PROBLEM TO SOLVE: For the listing below, give the count of lines containing "chart", and no other text.

= = = =

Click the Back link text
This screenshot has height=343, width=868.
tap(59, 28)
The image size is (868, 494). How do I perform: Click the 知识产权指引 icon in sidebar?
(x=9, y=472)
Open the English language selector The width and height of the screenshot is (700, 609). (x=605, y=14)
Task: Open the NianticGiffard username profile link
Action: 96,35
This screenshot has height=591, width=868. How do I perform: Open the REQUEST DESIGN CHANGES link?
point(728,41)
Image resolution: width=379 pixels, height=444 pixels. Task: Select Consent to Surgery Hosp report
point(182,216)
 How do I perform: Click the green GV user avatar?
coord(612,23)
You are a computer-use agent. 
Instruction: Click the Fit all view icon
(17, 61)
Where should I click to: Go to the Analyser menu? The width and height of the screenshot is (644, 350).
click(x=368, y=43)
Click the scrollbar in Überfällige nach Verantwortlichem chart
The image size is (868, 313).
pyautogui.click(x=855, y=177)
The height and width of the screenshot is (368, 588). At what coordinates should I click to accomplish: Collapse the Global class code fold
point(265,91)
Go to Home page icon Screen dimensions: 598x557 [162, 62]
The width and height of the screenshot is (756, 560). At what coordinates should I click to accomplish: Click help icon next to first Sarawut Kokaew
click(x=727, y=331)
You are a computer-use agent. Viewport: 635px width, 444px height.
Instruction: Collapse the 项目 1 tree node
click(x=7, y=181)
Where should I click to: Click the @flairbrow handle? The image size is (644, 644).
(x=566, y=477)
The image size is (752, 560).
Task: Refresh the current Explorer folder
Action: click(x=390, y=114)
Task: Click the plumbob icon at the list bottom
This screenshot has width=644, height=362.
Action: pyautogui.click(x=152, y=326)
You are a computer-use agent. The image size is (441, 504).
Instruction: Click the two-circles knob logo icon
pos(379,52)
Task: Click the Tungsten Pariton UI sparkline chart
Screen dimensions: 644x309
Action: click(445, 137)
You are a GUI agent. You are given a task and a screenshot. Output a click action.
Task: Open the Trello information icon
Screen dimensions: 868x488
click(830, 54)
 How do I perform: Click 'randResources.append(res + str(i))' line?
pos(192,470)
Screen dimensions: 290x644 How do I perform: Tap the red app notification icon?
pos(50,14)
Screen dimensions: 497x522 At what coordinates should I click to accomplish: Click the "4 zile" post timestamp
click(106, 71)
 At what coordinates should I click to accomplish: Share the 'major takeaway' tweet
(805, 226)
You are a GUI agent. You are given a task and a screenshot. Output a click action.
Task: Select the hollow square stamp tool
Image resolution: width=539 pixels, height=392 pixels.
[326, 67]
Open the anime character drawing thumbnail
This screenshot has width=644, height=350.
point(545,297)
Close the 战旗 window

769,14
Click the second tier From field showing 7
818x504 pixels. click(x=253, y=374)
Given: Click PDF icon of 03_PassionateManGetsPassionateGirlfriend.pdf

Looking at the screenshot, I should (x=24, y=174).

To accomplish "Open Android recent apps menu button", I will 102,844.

= = = =

WRITTEN REPLY: 2